Er schätzte, dass etwa 70 Prozent der Menschen in seiner Gemeinde wütend darüber waren, dass Herr Lukaschenko Herrn Putin erlaubt hatte, einen Teil seiner Invasion von belarussischem Boden aus durchzuführen. Er sagte, er habe zunächst versucht, die russischen Soldaten, denen er begegnete, zu sich nach Hause einzuladen und ihnen zu erklären, dass der Krieg sinnlos sei, aber dann habe er aufgegeben.

„Sie sind alle einer Gehirnwäsche unterzogen, sie glauben wirklich, dass sie gegen Nazis kämpfen“, sagte er und zitierte Putins Erklärung für die Invasion in der Ukraine.

Herr Lukaschenko hat schon früher Wagner-Kämpfer eingesetzt, um ein Gefühl strategischer Unklarheit zu schüren. Im Jahr 2020 verhaftete eine bewaffnete Spezialeinheit des weißrussischen KGB eine Gruppe Wagner-Kämpfer in einem verschlafenen Ferienort außerhalb der Hauptstadt Minsk. Mit großem Pomp erklärte Herr Lukaschenko damals, dass die Kämpfer von Russland geschickt worden seien, um seine bevorstehende Wiederwahl zu stören.

Doch Tage später stand Herr Lukaschenko vor einer anderen Art von Herausforderung, als Tausende Menschen auf die Straße gingen, um gegen Wahlergebnisse zu protestieren – seine Regierung sagte, Herr Lukaschenko habe mit einem Erdrutschsieg gewonnen –, die sie als betrügerisch bezeichneten.

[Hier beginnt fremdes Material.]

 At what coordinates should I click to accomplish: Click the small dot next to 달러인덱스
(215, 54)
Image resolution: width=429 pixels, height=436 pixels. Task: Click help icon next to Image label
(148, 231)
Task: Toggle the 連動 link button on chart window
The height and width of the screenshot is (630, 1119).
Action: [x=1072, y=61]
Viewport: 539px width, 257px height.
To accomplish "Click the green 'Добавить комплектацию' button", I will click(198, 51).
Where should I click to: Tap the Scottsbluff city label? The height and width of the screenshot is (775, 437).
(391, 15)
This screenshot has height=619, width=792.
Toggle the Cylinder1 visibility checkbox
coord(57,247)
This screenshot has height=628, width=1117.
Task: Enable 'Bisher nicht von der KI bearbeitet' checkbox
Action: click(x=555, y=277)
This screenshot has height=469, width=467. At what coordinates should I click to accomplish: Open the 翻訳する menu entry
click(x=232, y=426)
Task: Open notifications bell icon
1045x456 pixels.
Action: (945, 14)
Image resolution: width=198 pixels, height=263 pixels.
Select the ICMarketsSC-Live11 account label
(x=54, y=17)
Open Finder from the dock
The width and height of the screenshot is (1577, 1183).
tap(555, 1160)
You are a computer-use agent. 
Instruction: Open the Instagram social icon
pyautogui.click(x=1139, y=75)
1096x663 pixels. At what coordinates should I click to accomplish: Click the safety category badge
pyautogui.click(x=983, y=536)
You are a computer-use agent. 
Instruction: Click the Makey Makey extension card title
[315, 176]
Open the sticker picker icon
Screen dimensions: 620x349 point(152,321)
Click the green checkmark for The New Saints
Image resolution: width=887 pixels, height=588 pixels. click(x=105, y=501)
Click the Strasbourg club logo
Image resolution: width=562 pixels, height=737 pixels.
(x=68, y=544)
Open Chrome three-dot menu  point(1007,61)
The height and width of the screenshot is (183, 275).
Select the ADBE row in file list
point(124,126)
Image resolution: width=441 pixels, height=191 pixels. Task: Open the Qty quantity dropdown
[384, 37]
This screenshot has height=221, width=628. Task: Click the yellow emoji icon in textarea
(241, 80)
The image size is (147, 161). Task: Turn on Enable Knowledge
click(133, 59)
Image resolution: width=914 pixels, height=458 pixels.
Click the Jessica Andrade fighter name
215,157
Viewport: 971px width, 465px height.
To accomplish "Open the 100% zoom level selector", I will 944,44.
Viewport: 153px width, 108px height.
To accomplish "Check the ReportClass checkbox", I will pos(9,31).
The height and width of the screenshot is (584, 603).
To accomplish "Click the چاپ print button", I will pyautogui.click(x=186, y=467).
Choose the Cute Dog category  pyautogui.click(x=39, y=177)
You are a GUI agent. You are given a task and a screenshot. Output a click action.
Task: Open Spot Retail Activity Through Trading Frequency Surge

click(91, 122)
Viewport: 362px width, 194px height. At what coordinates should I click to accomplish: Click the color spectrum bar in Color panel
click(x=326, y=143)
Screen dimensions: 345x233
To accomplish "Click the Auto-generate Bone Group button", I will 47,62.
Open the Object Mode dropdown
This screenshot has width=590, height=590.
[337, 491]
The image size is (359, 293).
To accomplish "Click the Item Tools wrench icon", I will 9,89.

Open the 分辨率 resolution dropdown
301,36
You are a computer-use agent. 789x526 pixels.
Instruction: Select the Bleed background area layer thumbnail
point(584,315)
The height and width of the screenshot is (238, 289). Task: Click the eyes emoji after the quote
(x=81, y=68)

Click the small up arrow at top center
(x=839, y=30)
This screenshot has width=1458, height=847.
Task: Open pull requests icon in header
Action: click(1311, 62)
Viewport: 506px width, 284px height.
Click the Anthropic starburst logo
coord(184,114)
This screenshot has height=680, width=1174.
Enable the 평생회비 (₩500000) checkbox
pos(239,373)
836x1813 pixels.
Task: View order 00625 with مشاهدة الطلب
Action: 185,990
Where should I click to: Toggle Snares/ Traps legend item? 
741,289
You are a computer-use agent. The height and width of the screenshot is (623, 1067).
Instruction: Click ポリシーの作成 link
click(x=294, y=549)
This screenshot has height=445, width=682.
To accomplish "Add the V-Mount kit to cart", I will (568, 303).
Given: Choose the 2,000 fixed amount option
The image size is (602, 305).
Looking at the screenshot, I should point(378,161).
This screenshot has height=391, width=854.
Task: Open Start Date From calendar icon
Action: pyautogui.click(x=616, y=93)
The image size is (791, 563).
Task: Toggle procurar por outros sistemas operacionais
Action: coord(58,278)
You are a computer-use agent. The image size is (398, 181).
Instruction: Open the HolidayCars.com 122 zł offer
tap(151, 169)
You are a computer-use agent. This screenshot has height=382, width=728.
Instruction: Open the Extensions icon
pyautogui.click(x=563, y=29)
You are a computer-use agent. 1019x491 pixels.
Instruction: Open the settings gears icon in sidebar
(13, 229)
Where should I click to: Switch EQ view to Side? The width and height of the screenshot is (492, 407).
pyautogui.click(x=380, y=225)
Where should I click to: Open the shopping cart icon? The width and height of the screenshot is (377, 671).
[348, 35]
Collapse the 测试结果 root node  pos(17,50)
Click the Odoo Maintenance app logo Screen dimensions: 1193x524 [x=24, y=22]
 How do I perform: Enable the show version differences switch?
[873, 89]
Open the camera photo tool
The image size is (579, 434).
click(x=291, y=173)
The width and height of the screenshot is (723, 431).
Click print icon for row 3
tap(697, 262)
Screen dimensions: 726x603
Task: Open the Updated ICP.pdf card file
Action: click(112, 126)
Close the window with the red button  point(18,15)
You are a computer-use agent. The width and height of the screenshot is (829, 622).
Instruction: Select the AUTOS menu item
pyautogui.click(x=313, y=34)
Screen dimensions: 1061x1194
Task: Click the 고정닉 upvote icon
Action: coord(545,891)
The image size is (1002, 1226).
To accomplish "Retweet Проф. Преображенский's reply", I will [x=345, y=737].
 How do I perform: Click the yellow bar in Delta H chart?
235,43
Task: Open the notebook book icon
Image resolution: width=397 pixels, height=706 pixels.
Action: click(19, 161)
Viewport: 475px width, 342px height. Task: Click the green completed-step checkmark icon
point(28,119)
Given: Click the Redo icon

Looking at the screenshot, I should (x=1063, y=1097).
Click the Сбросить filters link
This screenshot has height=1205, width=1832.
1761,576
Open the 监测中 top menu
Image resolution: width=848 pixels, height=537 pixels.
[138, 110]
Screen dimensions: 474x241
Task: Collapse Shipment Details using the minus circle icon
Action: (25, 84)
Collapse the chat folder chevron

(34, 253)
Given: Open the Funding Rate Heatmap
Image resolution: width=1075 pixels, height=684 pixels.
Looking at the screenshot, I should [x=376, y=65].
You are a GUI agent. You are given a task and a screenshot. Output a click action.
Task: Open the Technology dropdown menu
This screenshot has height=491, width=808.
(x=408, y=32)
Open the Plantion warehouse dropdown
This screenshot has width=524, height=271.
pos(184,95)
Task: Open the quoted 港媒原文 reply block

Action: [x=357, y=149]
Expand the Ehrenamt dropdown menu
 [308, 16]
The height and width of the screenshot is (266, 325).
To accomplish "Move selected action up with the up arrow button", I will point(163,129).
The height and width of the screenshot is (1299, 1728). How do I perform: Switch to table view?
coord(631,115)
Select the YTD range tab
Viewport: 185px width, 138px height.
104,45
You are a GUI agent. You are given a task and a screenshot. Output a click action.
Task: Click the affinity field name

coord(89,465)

Plötzlich sah die Herrschaft von Herrn Lukaschenko fragiler denn je aus und er setzte Spezialeinheiten der Polizei ein, um die Proteste brutal zu unterdrücken.

Er fühlte sich auch gezwungen, Herrn Putin um Hilfe zu bitten, der schnell seine eigenen Polizeieinheiten anbot, um bei der Niederschlagung des Aufstands zu helfen, obwohl diese am Ende nicht in Anspruch genommen wurden. Die offizielle Geschichte um die festgenommenen Wagner-Kämpfer änderte sich schnell: Sie wurden Opfer einer aufwändigen Verschwörung, die der ukrainische Geheimdienst in Zusammenarbeit mit den USA geplant hatte.

Jetzt ist Herr Lukaschenko bereit, Wagner-Kämpfer willkommen zu heißen, ganz nach Wunsch von Herrn Putin.

Der Stützpunkt in Tsel’, 125 Meilen von der Grenze zur Ukraine entfernt, wurde früher von der 465. Raketenbrigade von Belarus genutzt, die 2018 umzog.

Auf ihrer stark choreografierten Tour durften die Journalisten nicht mit der kleinen Gruppe anwesender Soldaten sprechen, von denen General Kasinsky sagte, dass sie für die Bewachung der Zelte verantwortlich seien.

General Kasinsky sagte, Weißrussland habe keinen Grund, sich vor der Aufnahme von Wagner-Kämpfern auf seinem Territorium zu fürchten.

„Im Moment sehen wir keinen Grund für eine Gefahr“, sagte er.

Die Berichterstattung wurde beigesteuert von Iwan Netschepurenko aus Tiflis, Georgien und Eric Schmitt aus Washington.